Film del: 2007
Genere: Drammatico / Guerra / Storico
Durata: 118 minuti Uscito al cinema il: 13/02/2009
Trama:
Nel 1939 l'Armata Rossa di Stalin entrò in Polonia, già invasa dai nazisti. I russi fecero prigionieri migliaia di ufficiali dell'esercito polacco. Li trucidarono nella primavera del 1940, e le famiglie attesero invano il loro ritorno. Le fosse comuni della foresta di Katyn furono scoperte nel 1943, ma sino al 1990 i russi negarono ogni responsabilità, e perseguirono chi li incolpava del massacro.
Centinaia di persone cariche di bagagli, donne e bambini soprattutto, marciano su un ponte verso la sponda opposta di un fiume. Dall'altra parte però appaiono altri fuggiaschi, anche loro carichi di bagagli. "Ci sono i tedeschi", dicono gli uni. "Di qua ci sono i russi", rispondono gli altri. Con questa prima scena, metaforica e concreta allo stesso tempo, Andrzej Wajda ci introduce alla tragedia che ha sconvolto la Polonia durante la seconda guerra mondiale, schiacciata dai due regimi più sanguinari del XX secolo.
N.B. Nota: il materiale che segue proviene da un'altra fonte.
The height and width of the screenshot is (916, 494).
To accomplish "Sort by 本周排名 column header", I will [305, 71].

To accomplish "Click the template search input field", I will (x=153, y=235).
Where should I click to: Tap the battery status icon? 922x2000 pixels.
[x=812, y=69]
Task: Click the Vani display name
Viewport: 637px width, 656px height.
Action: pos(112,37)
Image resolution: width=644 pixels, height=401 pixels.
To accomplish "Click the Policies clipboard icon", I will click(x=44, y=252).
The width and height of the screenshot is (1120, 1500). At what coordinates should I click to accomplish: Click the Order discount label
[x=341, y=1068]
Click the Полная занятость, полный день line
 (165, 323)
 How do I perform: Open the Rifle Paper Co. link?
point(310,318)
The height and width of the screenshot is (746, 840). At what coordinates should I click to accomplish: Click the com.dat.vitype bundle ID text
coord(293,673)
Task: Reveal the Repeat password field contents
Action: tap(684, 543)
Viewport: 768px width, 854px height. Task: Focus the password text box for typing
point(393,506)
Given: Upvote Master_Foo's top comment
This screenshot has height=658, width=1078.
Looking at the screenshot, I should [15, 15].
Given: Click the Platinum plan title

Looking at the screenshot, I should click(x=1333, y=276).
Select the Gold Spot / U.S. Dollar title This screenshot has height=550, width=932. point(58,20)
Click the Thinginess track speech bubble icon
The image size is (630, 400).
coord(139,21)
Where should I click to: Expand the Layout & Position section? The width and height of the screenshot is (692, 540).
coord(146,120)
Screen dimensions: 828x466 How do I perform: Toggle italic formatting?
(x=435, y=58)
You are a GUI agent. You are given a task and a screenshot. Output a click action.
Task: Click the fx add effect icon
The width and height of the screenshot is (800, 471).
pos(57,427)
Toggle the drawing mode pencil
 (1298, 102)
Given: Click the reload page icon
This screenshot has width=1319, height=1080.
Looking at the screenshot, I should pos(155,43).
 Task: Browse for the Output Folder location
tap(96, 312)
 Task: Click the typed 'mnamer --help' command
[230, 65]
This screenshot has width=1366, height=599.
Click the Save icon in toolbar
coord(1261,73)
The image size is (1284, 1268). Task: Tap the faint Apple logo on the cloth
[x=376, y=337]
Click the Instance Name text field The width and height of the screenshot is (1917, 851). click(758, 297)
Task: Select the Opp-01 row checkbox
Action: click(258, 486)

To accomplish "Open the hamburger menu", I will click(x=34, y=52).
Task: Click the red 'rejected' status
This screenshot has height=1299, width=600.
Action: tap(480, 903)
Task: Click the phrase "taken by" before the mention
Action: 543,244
L'ottantaduenne regista conosce bene i fatti: ha combattuto in prima persona contro i nazisti, e il padre, ufficiale polacco, è una delle vittime della strage di Katyn. Da qui forse il particolare tono della pellicola: c'è l'epicità del film di guerra (nei tempi della narrazione, nelle scene di massa, nella ricostruzione del periodo storico), ma l'attenzione è forse più sul dolore privato, sulle tragiche ripercussioni nelle famiglie delle vittime, sulle scelte individuali. E il dolore arriva: Katyn non sarò ricordato come esempio di innovazione nello stile, ma certe scene di cruda violenza, restituite senza ulteriore commento, non possono lasciare indifferenti.
Una delle vicende più toccanti è la battaglia di Agnieszka, che sulla lapide del fratello scolpisce la verità: gli assassini sono i russi, non i tedeschi. Questo personaggio racchiude la volontà di ricordare e di gridare al mondo una verità tenuta nascosta per 50 anni. Nel film ricorrono oggetti-simbolo carichi di memoria, testimoni inconfutabili della verità storica: lapidi, fotografie, filmati di archivio, lettere. Il film stesso diventa uno di questi testimoni, e il regista prosegue idealmente la battaglia di Agnieszka.
Un'ultima annotazione per gli spettatori del Belpaese. La consuetudine di vedere film doppiati fa brutti scherzi: i generali dell'esercito tedesco si esprimono in italiano, con un macchiettistico accento teutonico. Lo sforzo di credibilità e il lavoro emotivo di alcune scene viene così sabotato da questo semplice espediente. Non sarà ora di riconsiderare l'intelligenza degli spettatori, e dare loro la possibilità di godere del lavoro originale, almeno in una percentuale minima di sale?